Nick Knox, the former drummer of The Cramps, dies at 60
The furrow-browed drummer of the punk band, The Cramps, died at the age of 60, although how he died remains unknown.
The Cramps drummer, Nick Knox, who was known to be the furrow-browed drummer of the great punk band, died on Friday at the age of 60. The drummer played with the Cramps in their first four classic albums, including 'Human Fly', 'Sunglasses After Dark', and 'Call of the Wighat'. Knox was also a part of the band's infamous concert in 1978 at the Napa State Mental Hospital, where the Cramps tore through a set for the institution's patients.
Former members of the Cramps, including the band's second drummer Mirian Linna and guitarist Kid Congo Powers, confirmed Knox's death on social media. The reason of death is not yet known. Linna records in a lengthy Facebook post: "I last saw Nicky – Nick Knox- - who most you know as the drummer of note for 70’s bands the electric eels and the Cramps, last weekend, in intensive care at the Cleveland Clinic. It was heartbreaking, as I had spent a few great days with him at the end of April when I went out to Ohio to hunt down photos from George Shuba and meet with Wally Bryson regarding the record we were about to issue on his great band, the Choir.
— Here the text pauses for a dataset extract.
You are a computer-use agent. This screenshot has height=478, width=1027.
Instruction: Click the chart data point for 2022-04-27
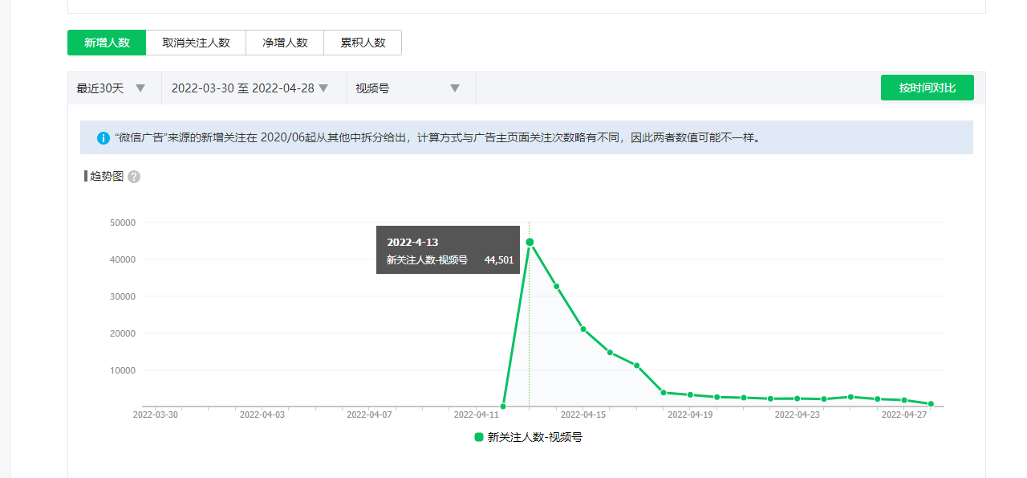pyautogui.click(x=904, y=400)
Nicky had seemed well and happy at that time, all charged up and ready to go. We had a ball with George, and it was great listening to the two of them talking about every rock n roll show that had ever happened in Cleveland, it seems."
Linna shared memories of her time with Knox, from when they knew each other before being in bands to when they rekindled their old friendship after 40 years. She wrote of how his phone call out of the blue saved her "from falling into a well," their Cleveland music history and their deep, shared love of the Kinks, and how her return to "speaking with Nicky every day reminded me of the really fantastic days of fandom and record hoarding."
"My friend Nick Knox shuffled off the mortal coil last night," Morton, of the Electric Eels, wrote on Twitter Friday (June 15).
Born as Nicholas Stephanoff, the drummer served in the short-lived Cleveland protopunk band, the 'Electric Eels', before joining Lux Interior and Poison Ivy in the Cramps in 1977, according to a Rolling Stone report. Knox has served as the longest-tenured drummer for the Cramps on four studio albums- 'Songs the Lord Taught Us' (produced by Alex Chilton in 1980), 'Psychedelic Jungle' in 1981, 'A Date With Elvis' in 1986 and 'Stay Sick!' in 1990.
Knox left the Cramps in 1991, and almost removed himself from the music scene. Although he would still collaborate with a handful of Ohio-based bands and DJing over the decades. The Cramps were the contemporaries of New York's CBGB scene alongside the Ramones, Television, and others.